![Padepokan Hizbul Wathan](https://i0.wp.com/pwmu.co/wp-content/uploads/2021/03/Nurbani-Yusuf-skets.jpg?resize=500%2C528&ssl=1)
Padepokan Hizbul Wathan oleh Nurbani Yusuf, pengasuh Komunitas Padhang Makhsyar Kota Batu.
PWMU.CO– 25 tahun lalu ketika Kiai Abdullah Hasyim ngendikan hendak mendirikan padepokan, saya belum ngeh. Sekarang saya baru mengerti agar setiap kader tidak berhenti mengabdi di Muhammadiyah. Agar setiap pimpinan kembali mendhito memberi kesempatan pada kader muda terbaik, dengan tidak menanggalkan gelar kulturalnya sebagai ulama, seiring habis masa berlakunya SK.
Bukan universitas, rumah sakit, sekolah boarding, panti asuhan, atau hotel berbintang tapi padepokan. Sesuatu yang masih langka di persyarikatan.
Padepokan Hizbul Wathan di Dau Malang adalah ikhtiar Kiai Abdullah Hasyim agar tetap bisa berkhidmah di persyarikatan. Usai menjadi Ketua Pimpinan Daerah Muhammadiyah Kabupaten/Kota Malang dan Pembantu Rektor IV UMM.
Kiai Abdullah Hasyim memberi tanda simbolik. Bahwa mengurus Muhammadiyah tidak ada masa pensiun. Tidak harus menjadi pengurus, tidak harus menjadi karyawan di amal usaha atau batas umur. Itulah kemudian yang menjadi kultur spesial di Padepokan Hizbul Wathan hingga sekarang.
Tempat Jagongan
Padepokan Hizbul Wathan seakan menjadi etalase memecah kebuntuan di tengah formalitas beku, birokrasi kaku, dan struktur yang rigid. Jujur diakui, suasana ini demikian dominan di persyarikatan.
Banyak kader dan aktivis yang rindu suasana nonformal. Sekadar njagong, ngopi dan ngudut. Padepokan Hizbul Wathan ini menjadi jujugan banyak orang, termasuk saya, ketika penat dan lelah. Di tempat ini semua bisa ngomong apapun, tentang apapun, tanpa sekat dan status sosial. Semua sama: kader.
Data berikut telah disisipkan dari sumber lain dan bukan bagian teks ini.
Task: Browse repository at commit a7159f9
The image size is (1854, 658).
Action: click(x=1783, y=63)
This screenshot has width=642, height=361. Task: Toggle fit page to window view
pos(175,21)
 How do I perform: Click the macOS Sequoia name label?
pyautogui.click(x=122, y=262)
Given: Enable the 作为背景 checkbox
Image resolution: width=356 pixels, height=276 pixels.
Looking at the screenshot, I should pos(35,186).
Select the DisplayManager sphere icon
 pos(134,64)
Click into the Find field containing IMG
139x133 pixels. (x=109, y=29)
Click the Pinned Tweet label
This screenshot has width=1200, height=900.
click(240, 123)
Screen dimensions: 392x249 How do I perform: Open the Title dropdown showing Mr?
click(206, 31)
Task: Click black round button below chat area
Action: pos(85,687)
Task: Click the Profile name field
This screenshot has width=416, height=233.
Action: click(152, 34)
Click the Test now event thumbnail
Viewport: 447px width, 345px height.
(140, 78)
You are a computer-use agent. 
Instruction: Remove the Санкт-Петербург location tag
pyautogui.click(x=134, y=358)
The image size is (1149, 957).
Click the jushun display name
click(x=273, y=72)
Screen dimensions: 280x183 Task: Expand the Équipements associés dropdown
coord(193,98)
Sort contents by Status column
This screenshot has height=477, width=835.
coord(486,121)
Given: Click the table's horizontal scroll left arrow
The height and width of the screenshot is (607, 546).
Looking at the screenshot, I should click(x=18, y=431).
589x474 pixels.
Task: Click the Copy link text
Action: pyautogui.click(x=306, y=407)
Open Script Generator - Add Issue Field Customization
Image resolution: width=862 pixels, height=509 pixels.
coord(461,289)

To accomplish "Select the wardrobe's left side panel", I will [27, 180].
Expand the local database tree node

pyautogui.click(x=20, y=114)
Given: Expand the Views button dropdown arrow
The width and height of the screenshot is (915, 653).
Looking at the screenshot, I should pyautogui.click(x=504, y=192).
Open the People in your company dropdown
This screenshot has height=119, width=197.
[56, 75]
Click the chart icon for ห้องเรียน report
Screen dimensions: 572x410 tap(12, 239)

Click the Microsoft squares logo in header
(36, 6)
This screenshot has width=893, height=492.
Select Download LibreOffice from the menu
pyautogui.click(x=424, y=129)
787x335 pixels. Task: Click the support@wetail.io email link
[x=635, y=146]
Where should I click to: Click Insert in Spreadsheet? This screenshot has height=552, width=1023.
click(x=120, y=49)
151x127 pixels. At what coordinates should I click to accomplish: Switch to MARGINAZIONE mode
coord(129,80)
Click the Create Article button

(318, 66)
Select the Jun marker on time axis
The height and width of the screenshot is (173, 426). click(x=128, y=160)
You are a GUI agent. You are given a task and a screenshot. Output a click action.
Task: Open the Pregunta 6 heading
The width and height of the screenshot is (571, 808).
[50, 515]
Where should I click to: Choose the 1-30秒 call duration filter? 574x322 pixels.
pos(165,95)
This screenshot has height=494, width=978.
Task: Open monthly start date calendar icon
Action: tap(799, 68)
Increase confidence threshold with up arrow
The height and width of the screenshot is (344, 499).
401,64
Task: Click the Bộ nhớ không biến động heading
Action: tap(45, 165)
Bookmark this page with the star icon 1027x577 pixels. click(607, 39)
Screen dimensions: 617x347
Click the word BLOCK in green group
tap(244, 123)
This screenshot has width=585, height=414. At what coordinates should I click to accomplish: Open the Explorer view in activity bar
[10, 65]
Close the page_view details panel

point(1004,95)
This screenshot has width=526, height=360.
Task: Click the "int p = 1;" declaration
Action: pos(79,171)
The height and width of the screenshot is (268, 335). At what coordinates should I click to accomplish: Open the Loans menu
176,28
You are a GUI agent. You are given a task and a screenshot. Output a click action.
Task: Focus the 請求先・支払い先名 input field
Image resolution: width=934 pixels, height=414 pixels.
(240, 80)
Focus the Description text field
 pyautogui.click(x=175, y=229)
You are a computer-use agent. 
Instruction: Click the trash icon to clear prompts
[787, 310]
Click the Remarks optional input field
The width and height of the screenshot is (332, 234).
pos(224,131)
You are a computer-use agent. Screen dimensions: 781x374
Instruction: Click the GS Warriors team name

Disebabkan karena sebagain besar pimpinan dan pengurus adalah pegawai kantoran, maka njagong menjadi sangat langka. Ditambah fatwa haram rokok melahirkan suasana semakin formal. Di Padepokan Hizbul Wathan ini, kekusutan itu bisa diurai dengan ketawa dan senyum jenaka.
Bersyukur kemudian kerinduan terhadap suasana kultural direspon positif oleh banyak kader. Setidaknya ada Rumah Baca Cerdas (RBC) Malik Fadjar, dan Gazebo Literasi di Malang, Jambu Institut di Jombang dan Komunitas Padhang Makhsyar di Batu.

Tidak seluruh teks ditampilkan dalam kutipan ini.